Ainda que assim não se entendesse, o reduzido valor absoluto da irregularidade – R$ 1.100,00 – e a evidência de boa-fé do prestador permitem a aplicação dos postulados da razoabilidade e da proporcionalidade, em especial quando considerada como parâmetro a importância de R$ 1.064,10, que o próprio legislador elegeu como baliza para dispensar a contabilização de gasto realizado pelo eleitor em favor de candidato, nos termos do art. 27 da Lei 9.504/97.

Nesse sentido, trago precedente desta Corte:

Recurso. Prestação de contas. Candidato. Bens ou serviços estimáveis em dinheiro. Art. 19 da Resolução TSE n. 23.463/15. Eleições 2016.

Os bens ou serviços estimáveis em dinheiro doados por pessoas físicas e jurídicas devem constituir produto de seu próprio serviço ou de sua atividade econômica. Doação em desconformidade com o citado regramento.

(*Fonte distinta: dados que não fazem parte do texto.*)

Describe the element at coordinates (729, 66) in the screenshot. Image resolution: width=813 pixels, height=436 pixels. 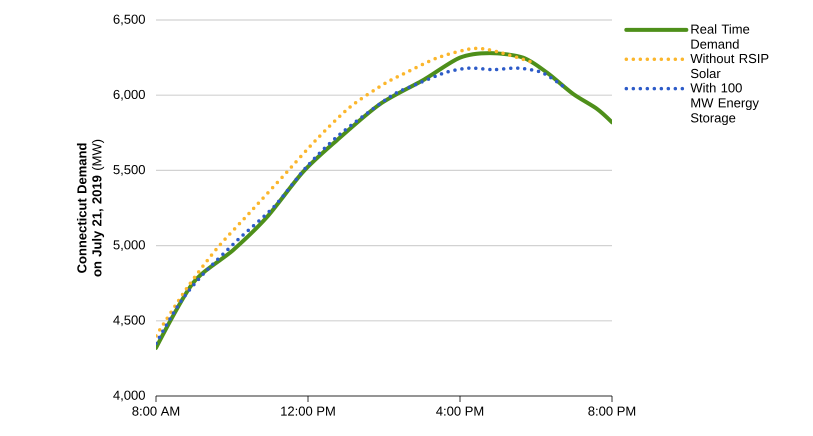
I see `legend-label: Without RSIP Solar` at that location.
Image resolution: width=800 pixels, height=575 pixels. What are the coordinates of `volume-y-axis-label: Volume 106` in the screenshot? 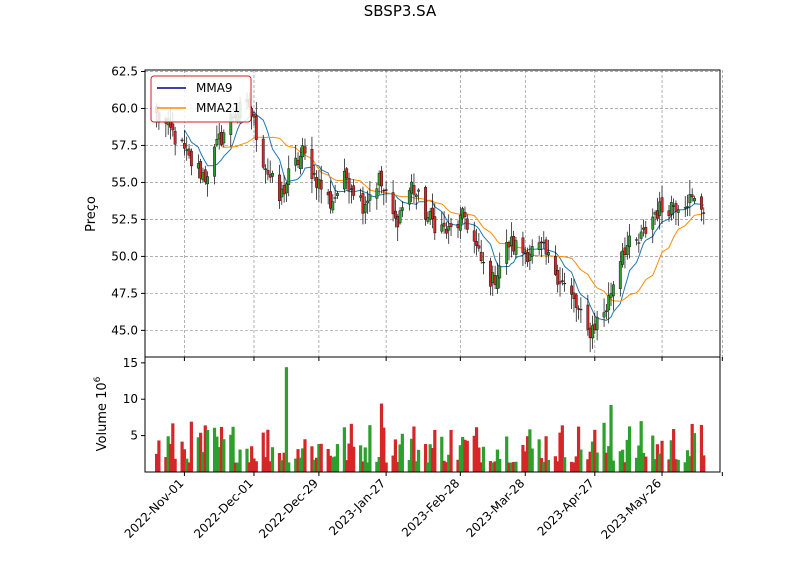 It's located at (102, 414).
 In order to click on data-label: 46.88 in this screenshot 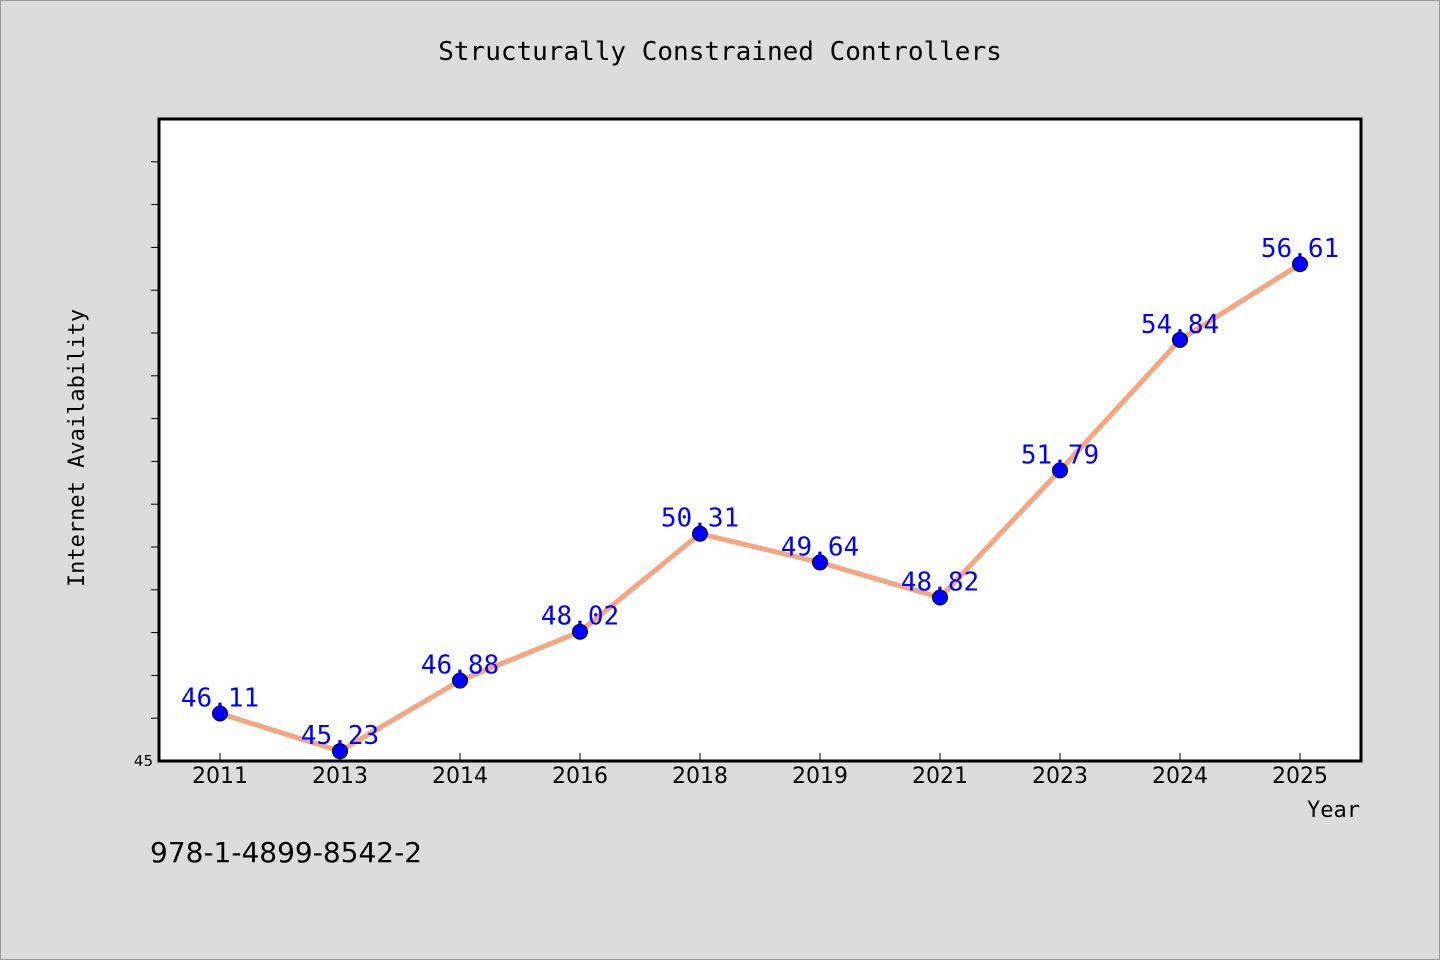, I will do `click(460, 666)`.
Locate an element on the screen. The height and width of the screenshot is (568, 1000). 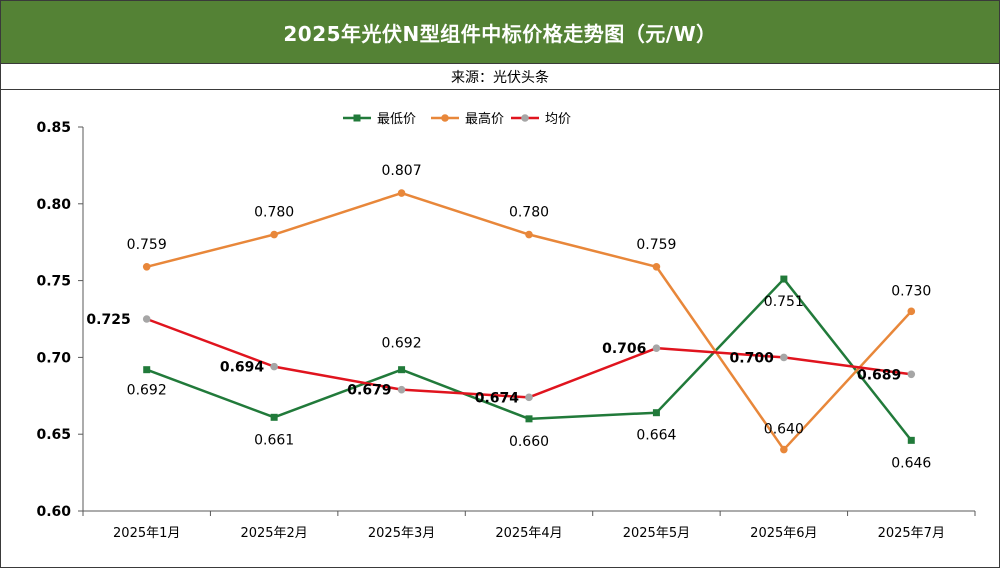
data-label-avg: 0.679 is located at coordinates (369, 391).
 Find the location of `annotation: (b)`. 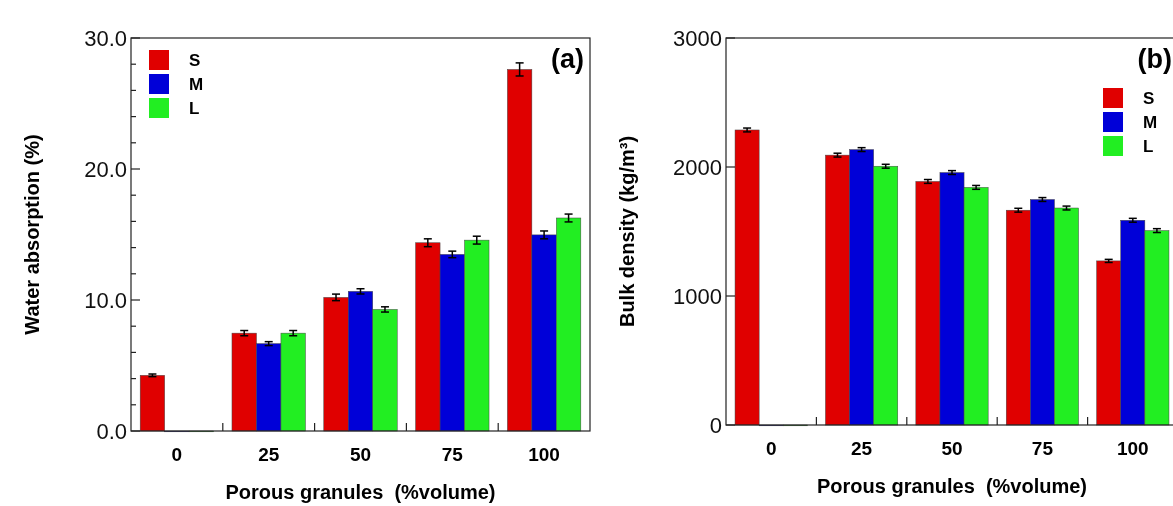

Considerando o valor doado de pequena monta, e a possibilidade de identificação do doador, plausível fazer uso dos princípios da proporcionalidade e razoabilidade para aprovar as contas com ressalvas.

Provimento parcial.

(Recurso Eleitoral n. 15123, ACÓRDÃO de 11.5.2017, Relator DES. FEDERAL PAULO AFONSO BRUM VAZ, Publicação: DEJERS - Diário de Justiça Eletrônico do TRE-RS, Tomo 80, Data 15.5.2017, Página 4-5.)

Nesses termos, devidamente esclarecida a capacidade financeira do candidato e a fonte dos recursos aplicados na campanha, deve ser afastada a irregularidade em questão.

Por corolário, uma vez que a questão foi esclarecida nesta instância, com a documentação acostada ao recurso, afasta-se a conclusão pela existência de recursos de origem não identificada e a determinação de recolhimento de valores ao Tesouro Nacional.

Destarte, não subsistindo nenhuma das falhas que embasaram o juízo de desaprovação, e não havendo outras a comprometer-lhes a regularidade e a confiabilidade, devem ser integralmente aprovadas as contas eleitorais.

 

ANTE O EXPOSTO, afasto as preliminares e VOTO pelo provimento do recurso para aprovar as contas, com fulcro no art. 68, inc. I, da Resolução TSE n. 23.463/15.